Reported (GAAP) Results
Total reported sales for the second quarter of 2020 were $2.2 billion, a decrease of 17% compared to the second quarter of 2019. The decrease in revenue was primarily the result of lower sales in the Business Solutions Division (BSD) and CompuCom Division driven by impacts related to the COVID-19 pandemic, combined with lower sales in the Retail Division driven by lower volume and fewer retail stores in service. Product sales in the second quarter were down 15% relative to the prior year period. Service revenue was down 26% in the quarter related to lower comparable sales at CompuCom and sales of service in our BSD and Retail Divisions, all of which were negatively impacted by the COVID-19 outbreak. On a consolidated basis, service revenue represented approximately 14% of total Company sales in the second quarter of 2020.

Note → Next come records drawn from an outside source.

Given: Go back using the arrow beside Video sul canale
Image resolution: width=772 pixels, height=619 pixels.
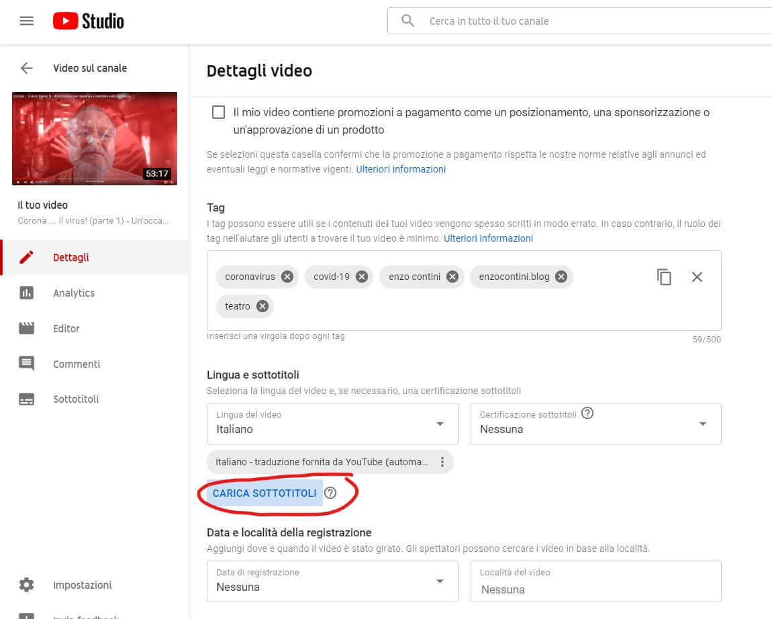Looking at the screenshot, I should pyautogui.click(x=26, y=68).
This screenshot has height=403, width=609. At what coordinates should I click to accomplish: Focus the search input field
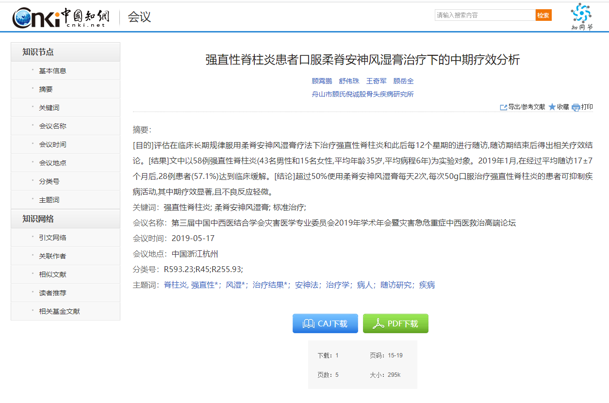tap(485, 15)
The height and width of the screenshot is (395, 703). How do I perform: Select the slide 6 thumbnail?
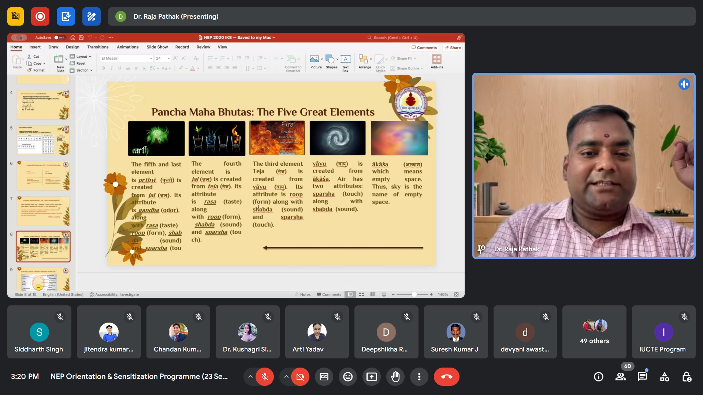tap(43, 176)
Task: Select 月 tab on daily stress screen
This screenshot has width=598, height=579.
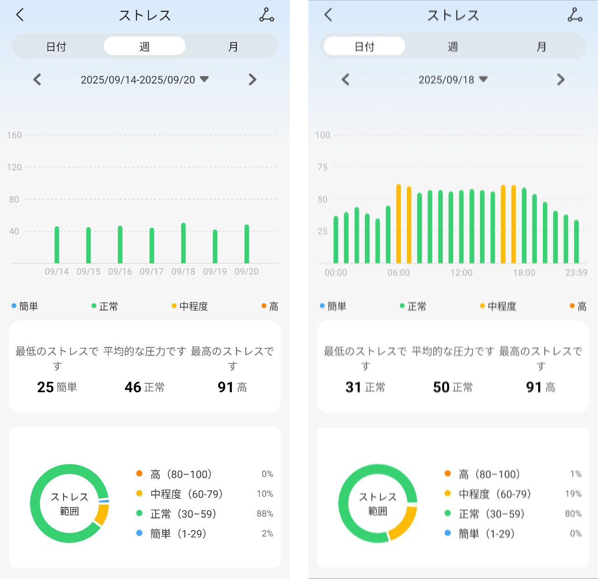Action: 541,47
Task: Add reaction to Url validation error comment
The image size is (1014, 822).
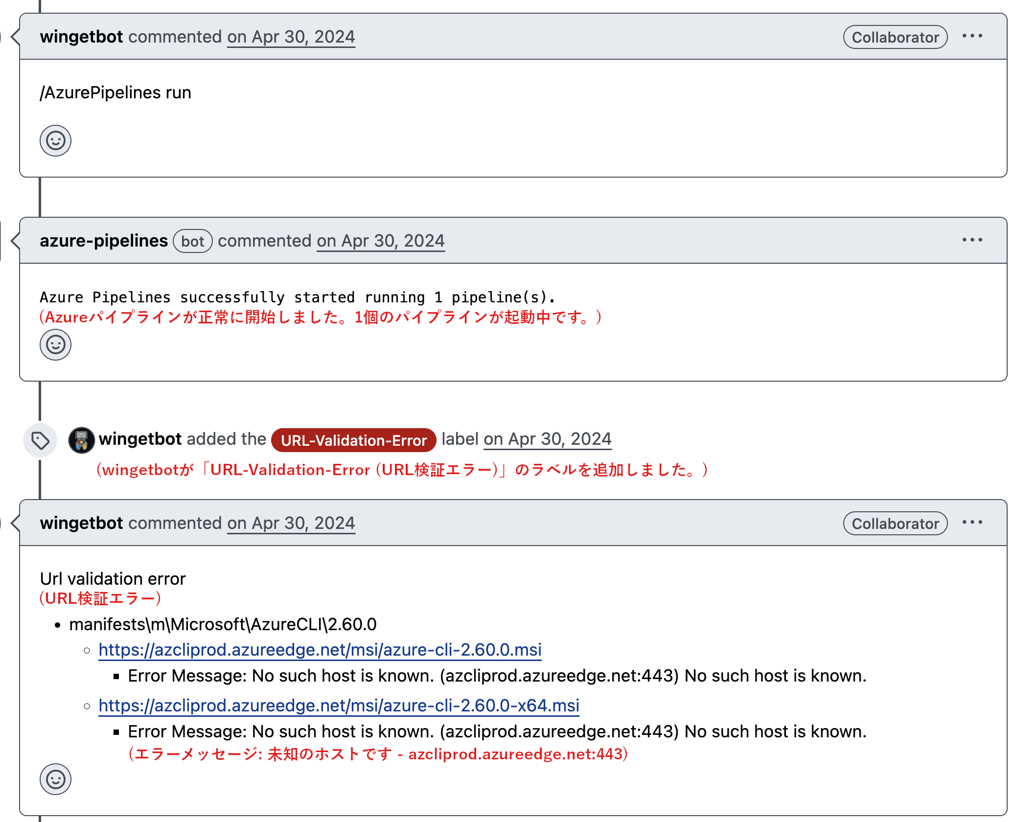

The Company reported an operating loss of $456 million in the second quarter of 2020, compared to an operating loss of $15 million in the prior year period. GAAP operating results in the second quarter included $466 million of charges including $401 million of non-cash asset impairment charges, and $65 million in merger and restructuring costs. Asset impairment charges of $401 million in the second quarter of 2020 included $363 million related to impairment of goodwill and other intangible assets at CompuCom and in the Company’s contract business combined, largely related to the effects of the COVID-19 outbreak on current businesses conditions. Asset impairment charges also included $25 million related to the impairment of operating lease right-of-use (ROU) assets associated with the Company’s retail store locations, with the remainder primarily relating to the impairment of fixed assets. Merger and restructuring costs of $65 million include $6 million associated with the Business Acceleration Program (“BAP”), $51 million associated with restructuring charges related to the recently announced Maximize B2B Restructuring Plan, and $7 million in merger, acquisition and integration-related expenses. Net loss was $439 million, or $(8.19) per diluted share in the second quarter of 2020, compared to net loss of $24 million, or $(0.43) per diluted share in the second quarter of 2019.